Entre os melhores sistemas educacionais do mundo e em economias bem desenvolvidas, encontramos uma constante.

O sucesso passará por muitas outras variantes, é certo, mas não deixa de ser esmagador o peso que os percursos científico-humanísticos têm na vida activa dos jovens em Portugal, cuja empregabilidade deixa muito a desejar, frustrando carreiras, desejos e investimento das famílias, e cujas competências técnicas e práticas não são imediatas mais valias para sectores como a indústria, pois necessitam de formação acrescida no local de trabalho.

É unânime esta queixa por entre os empregadores, falta mão-de-obra qualificada. E com isto pedem-se técnicos, não necessariamente doutorados e especialistas de grau académico superior.

A mistura que se faz entre as necessidades do mercado, e aquilo que é o desenvolvimento e a oferta dos recursos que o Estado precisa de promover, só tem coincidência em casos de sorte.

Quando se fala em formação – e vem aí um PRR cheio de verbas para formação - era preciso abandonar preconceitos, apostar a sério no que é preciso e ter coragem para abanar o sistema.

Quando vemos os pacotes de formação gratuita que por aí andam (que é toda financiada, não há nada de gratuito nisso), ocupam áreas insipientes de necessidades.

Pacotes de formação de 25 ou 50 horas não (re)qualificam um trabalhador. Ocupam-no e permitem às empresas ter documentação de formação em dia perante entidades que verificam apenas e só isso mesmo, se o papel existe e tem validade.

Dificilmente iremos (re)qualificar um soldador, um encarregado, um operador de máquinas CNC, um técnico de construção, com essas horas de formação, muitas vezes ministradas por formadores que nunca viram uma empresa.

Há exemplos muito interessantes e eficazes, no seio de muitas empresas, de qualificação profissional. Alguns cá, mas sobretudo na Europa.

Mas que é talhada à medida de cada um dos trabalhadores que necessitam dessa qualificação, é feita a sério. E as empresas pagam.

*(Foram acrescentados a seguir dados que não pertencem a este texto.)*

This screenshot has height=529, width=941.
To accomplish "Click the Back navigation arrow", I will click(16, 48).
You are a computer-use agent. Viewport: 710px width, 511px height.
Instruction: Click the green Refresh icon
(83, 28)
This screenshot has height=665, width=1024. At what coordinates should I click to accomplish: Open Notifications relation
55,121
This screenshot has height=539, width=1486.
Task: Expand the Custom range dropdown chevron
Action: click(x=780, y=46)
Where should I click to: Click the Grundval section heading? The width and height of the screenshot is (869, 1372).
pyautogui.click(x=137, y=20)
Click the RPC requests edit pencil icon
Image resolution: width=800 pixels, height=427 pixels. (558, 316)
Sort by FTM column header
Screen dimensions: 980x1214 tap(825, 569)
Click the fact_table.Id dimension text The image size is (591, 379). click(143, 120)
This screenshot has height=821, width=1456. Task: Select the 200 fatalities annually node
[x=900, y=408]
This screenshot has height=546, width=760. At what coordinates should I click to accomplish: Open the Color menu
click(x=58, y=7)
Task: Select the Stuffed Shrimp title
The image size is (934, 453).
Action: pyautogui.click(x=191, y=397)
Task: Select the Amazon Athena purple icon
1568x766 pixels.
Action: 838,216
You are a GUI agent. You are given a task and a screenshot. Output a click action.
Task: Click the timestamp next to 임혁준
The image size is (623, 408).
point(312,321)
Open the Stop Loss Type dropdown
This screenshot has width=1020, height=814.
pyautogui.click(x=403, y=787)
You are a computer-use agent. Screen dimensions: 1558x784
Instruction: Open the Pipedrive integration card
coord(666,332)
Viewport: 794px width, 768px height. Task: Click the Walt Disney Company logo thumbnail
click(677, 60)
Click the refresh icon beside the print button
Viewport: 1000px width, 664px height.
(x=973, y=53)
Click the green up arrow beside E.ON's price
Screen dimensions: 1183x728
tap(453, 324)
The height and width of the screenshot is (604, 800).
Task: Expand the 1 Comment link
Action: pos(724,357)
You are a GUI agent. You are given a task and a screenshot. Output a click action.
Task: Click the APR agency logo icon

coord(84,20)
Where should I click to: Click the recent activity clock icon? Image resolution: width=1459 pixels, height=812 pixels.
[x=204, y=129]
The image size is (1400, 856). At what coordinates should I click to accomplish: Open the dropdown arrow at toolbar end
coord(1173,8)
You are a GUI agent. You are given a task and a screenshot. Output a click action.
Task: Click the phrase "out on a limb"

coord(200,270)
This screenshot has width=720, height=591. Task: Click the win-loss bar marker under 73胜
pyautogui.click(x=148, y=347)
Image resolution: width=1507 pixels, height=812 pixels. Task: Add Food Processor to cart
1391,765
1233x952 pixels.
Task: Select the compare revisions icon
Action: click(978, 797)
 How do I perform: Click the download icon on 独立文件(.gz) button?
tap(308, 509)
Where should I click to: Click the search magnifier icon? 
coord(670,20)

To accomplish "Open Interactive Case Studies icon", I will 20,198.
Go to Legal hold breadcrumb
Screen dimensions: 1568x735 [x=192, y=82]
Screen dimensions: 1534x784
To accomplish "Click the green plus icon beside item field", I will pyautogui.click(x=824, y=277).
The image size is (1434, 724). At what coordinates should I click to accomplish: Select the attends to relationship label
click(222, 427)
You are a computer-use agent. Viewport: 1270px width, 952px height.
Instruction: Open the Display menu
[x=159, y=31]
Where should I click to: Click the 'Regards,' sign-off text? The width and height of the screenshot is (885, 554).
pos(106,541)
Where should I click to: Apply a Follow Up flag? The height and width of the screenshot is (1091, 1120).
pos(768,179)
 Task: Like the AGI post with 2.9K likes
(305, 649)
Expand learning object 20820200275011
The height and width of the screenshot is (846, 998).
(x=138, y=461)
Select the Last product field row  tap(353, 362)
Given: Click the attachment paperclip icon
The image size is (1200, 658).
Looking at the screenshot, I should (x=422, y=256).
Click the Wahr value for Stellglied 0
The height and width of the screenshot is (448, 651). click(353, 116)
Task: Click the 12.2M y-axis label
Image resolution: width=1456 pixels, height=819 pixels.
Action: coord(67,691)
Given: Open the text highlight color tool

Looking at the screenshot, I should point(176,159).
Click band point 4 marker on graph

Cá temos o pior de todos os mundos. Os trabalhadores beneficiam de ofertas de formação gratuita, não específica (alguns até vão contrariados), as empresas veêm nisso pouco benefício e ainda têm que pagar muito quando querem apostar num trabalhador a sério.

Entre as palavras elogiosas do papel da formação e qualificação profissional e aquilo que é a actuação dos organismos do Estado… neste país é uma questão de sorte.